- YOUR GOAL -
In the listing below, locate the line that contains "Where should I click to: Open" and the line that contains "Click the user". Restate word for word those two lines and every line between them, and nothing else.

- INFORMATION PROVIDED -
###
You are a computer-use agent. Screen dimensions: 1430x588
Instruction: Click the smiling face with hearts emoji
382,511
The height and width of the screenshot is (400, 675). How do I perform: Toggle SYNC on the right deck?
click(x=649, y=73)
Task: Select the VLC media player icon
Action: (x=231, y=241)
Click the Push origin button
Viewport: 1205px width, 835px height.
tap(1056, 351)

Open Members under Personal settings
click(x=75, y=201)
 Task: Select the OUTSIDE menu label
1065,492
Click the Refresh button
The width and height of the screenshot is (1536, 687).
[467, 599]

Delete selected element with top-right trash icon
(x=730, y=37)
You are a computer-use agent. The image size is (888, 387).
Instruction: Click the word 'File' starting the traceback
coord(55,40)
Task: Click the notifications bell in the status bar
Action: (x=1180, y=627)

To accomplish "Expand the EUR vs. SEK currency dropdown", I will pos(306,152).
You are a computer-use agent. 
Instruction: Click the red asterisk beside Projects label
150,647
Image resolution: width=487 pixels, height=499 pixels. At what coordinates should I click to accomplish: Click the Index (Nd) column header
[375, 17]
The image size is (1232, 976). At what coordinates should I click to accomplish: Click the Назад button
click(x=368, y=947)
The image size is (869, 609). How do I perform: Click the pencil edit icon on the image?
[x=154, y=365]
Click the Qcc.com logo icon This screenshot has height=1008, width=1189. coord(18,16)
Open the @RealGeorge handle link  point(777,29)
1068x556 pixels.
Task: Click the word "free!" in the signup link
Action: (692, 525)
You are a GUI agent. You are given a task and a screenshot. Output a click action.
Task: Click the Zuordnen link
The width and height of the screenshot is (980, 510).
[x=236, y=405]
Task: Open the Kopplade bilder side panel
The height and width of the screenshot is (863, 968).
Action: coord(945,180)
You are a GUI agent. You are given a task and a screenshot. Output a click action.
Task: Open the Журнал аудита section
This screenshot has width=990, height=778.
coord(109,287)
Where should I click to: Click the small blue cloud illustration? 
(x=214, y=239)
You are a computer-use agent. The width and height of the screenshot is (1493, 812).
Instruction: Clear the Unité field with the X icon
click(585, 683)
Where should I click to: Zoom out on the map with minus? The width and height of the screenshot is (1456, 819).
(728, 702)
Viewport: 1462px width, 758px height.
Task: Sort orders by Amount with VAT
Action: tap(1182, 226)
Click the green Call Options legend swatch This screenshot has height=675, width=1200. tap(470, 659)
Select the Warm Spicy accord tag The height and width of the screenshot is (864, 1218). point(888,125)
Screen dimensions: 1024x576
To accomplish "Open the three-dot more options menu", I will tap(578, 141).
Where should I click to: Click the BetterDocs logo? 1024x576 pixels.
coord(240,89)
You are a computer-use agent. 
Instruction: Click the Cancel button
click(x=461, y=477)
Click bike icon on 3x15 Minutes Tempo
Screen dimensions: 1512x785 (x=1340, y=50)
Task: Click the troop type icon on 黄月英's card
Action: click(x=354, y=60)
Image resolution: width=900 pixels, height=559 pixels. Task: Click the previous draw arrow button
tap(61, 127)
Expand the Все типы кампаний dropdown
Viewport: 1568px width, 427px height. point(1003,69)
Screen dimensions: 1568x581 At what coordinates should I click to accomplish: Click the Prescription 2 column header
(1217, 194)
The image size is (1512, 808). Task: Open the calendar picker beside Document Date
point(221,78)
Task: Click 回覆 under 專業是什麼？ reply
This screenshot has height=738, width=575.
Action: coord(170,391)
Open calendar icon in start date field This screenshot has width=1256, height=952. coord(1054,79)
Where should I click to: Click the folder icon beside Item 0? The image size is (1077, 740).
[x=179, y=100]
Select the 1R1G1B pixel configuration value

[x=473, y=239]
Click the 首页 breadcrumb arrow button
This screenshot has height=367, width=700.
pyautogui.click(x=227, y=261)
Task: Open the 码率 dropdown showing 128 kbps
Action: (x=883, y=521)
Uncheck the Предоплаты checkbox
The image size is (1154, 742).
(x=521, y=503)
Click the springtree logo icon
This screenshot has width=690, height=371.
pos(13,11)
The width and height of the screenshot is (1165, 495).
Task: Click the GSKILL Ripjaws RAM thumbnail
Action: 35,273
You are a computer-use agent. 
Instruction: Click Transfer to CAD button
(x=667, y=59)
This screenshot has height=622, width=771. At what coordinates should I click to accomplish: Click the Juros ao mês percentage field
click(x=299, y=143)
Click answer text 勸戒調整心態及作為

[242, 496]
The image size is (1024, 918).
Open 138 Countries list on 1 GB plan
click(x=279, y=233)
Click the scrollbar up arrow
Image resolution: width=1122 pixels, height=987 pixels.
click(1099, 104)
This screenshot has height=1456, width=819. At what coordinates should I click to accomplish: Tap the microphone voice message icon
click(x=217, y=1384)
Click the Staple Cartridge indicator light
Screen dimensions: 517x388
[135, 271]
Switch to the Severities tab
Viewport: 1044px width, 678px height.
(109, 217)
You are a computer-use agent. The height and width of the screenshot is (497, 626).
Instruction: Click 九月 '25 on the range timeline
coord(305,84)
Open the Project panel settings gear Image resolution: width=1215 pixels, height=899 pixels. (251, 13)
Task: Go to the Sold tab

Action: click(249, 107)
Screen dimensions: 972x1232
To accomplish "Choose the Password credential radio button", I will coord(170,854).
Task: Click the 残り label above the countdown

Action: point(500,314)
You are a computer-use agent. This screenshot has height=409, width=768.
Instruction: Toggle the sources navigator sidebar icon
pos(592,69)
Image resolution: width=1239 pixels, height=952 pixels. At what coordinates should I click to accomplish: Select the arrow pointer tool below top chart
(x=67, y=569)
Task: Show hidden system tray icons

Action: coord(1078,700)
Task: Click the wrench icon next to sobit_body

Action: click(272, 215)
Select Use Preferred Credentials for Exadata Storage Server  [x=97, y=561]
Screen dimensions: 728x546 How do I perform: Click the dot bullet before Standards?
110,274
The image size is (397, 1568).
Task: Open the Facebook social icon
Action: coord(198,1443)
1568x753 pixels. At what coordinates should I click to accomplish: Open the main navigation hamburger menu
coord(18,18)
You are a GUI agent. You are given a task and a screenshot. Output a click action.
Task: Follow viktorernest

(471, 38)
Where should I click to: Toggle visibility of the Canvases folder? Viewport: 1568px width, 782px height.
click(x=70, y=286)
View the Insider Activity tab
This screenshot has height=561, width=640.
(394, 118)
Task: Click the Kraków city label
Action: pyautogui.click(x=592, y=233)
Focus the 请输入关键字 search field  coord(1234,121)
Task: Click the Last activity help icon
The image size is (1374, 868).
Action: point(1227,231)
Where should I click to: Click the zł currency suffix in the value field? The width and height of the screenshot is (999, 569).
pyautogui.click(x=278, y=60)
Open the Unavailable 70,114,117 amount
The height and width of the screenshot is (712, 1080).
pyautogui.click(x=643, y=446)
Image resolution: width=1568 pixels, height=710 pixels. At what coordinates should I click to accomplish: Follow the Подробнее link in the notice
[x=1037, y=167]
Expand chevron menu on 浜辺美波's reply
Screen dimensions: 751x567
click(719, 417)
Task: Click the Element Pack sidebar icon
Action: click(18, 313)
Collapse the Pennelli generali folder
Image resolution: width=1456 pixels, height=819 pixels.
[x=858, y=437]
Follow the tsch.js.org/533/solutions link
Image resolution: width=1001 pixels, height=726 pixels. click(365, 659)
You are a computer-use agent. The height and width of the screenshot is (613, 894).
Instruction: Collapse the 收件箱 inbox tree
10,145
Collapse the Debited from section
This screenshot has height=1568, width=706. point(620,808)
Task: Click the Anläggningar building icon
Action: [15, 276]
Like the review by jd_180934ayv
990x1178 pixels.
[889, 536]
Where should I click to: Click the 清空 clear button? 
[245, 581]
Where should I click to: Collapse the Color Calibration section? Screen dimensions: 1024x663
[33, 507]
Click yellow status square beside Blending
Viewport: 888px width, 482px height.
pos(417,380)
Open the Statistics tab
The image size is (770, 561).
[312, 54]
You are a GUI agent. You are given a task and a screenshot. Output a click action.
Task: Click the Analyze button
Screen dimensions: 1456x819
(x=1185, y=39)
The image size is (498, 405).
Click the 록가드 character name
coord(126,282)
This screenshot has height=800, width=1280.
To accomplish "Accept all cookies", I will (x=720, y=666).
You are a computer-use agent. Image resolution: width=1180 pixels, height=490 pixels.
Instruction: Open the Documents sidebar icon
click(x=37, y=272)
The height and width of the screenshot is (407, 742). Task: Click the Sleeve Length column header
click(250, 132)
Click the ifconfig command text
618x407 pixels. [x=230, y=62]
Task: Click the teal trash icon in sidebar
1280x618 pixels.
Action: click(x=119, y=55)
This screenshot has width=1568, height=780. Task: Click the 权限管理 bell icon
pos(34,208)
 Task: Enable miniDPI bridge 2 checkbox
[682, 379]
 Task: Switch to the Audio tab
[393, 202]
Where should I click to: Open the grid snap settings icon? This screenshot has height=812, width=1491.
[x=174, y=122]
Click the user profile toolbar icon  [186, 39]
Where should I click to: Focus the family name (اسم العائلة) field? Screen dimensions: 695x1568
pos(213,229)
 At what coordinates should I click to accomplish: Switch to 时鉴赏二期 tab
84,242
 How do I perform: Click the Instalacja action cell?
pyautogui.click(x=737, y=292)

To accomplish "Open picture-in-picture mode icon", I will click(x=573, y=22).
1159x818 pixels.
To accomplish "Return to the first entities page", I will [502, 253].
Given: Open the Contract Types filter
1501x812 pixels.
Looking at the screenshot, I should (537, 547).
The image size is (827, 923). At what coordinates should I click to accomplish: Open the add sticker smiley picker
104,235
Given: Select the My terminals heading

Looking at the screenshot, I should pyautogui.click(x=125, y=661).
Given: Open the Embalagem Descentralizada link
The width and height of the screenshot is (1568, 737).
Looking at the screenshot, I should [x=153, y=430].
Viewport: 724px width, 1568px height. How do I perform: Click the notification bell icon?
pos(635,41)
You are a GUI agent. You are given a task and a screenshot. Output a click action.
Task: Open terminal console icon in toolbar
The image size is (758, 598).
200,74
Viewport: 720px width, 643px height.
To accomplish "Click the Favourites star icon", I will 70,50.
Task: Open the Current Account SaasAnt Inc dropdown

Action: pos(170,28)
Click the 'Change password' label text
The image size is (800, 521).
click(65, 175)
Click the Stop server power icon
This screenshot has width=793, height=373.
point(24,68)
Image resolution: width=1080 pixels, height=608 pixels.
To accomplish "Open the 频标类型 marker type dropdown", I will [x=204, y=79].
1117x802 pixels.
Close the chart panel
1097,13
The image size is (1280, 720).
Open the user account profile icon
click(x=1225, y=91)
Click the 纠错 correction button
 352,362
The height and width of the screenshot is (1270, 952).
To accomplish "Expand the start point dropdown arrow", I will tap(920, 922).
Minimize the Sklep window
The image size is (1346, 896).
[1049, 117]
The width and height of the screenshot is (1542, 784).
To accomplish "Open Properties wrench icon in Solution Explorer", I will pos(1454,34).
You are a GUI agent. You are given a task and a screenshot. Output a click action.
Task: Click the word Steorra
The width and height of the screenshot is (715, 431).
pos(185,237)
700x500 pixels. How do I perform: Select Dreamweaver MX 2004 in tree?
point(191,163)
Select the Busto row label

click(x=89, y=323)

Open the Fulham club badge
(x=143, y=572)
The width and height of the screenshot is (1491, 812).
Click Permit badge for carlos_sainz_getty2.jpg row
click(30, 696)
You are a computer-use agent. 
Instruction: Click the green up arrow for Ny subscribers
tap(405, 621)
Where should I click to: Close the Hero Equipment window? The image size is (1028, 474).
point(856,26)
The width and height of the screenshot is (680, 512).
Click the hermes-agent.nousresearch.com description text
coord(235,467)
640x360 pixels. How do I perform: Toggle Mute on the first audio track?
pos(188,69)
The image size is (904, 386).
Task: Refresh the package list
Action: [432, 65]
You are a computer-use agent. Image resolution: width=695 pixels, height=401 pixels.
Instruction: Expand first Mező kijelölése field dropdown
###
- ANSWER TO THE PROBLEM -
Where should I click to: Open the grid snap settings icon? This screenshot has height=812, width=1491.
[x=174, y=122]
Click the user profile toolbar icon  [186, 39]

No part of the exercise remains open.